Local officials appeared to pull out all the stops to welcome the FutureGen team Friday morning The state team was serenaded by the Mexia High School band as it entered the civic center, where it was greeted by a standing ovation. Only Mother Nature seemed unwilling to lend support. In a rare moment during the ongoing area drought, a cold front pushed rain through the area, preventing the team from either visiting the suddenly muddy site or flying over it for an aerial view.
But Limestone County Emergency Management Coordinator Matt Groveton, who has taken a lead role in putting together the proposal, took it all in stride.
"We've been managing wildfires, we've been dealing with the drought just like everyone else," Groveton said. "It's a mixed blessing, certainly, but you don't worry about things you can't control."
He added, "They pretty much knew about the geology of the site before they came here anyway. Everything went wonderfully. We really feel positive.

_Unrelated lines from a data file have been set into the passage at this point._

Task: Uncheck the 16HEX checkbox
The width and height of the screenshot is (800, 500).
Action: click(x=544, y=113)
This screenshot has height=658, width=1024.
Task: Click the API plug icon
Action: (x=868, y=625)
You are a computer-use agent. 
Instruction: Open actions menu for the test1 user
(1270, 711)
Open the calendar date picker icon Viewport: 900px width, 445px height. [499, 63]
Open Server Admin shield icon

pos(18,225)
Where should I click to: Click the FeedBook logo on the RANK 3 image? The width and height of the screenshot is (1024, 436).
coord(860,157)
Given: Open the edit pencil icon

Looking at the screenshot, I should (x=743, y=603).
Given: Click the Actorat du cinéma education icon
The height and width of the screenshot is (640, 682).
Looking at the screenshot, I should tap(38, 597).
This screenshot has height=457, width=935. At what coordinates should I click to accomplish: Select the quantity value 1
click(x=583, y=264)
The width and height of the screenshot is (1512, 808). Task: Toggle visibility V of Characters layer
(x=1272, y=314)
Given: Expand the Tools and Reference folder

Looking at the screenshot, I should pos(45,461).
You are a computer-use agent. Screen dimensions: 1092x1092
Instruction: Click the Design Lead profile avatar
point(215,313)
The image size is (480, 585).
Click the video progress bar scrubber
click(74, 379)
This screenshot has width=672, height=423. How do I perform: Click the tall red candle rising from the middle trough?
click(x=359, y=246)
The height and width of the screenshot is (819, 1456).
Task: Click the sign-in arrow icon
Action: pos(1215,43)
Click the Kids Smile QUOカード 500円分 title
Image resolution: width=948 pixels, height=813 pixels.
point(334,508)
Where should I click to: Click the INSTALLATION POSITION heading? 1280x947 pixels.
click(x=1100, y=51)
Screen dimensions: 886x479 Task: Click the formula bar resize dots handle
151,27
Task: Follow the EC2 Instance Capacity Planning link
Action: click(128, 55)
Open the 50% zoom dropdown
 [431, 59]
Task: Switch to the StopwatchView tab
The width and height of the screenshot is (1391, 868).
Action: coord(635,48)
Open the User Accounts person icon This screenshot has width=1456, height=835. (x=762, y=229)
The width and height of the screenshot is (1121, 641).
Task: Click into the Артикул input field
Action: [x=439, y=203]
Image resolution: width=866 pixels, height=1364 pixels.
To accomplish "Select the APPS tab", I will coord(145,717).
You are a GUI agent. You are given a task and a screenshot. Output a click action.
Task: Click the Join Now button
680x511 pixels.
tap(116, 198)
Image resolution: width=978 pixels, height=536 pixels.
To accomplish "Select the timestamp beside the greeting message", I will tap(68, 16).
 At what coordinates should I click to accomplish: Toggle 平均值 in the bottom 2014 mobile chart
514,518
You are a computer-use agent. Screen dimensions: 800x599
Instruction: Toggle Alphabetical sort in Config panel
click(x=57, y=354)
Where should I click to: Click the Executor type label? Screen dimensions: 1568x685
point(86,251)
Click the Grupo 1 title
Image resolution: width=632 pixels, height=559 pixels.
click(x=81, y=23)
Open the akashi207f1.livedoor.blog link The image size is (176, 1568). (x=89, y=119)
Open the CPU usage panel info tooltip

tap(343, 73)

They had a lot of wonderful things to say about our proposal."
FutureGen team member Jay Kipper, an associate director of the bureau of economic geology at the University of Texas at Austin, said the group was impressed by the turnout in support of bringing the plant to Mexia.
"That's an important thing, the U.S. Department of Energy is going to put a billion dollars into this and what they don't want is signs that say ‘'Go away FutureGen,' " Kipper said. "What's really nice about this plant is it's an opportunity for heavy industry and environmentalists to come together. It's a difficult concept to be against."
Kipper said the team will winnow the list of nine contenders down to two or three in the next few weeks. The federal government will release its requirements for the site later this month, Kipper said. Based on that report, Texas officials will likely pick one proposed site for the state this summer. Texas will compete with a handful of other states to host the site, and the federal government is expected to make its final selection early in 2007, he said.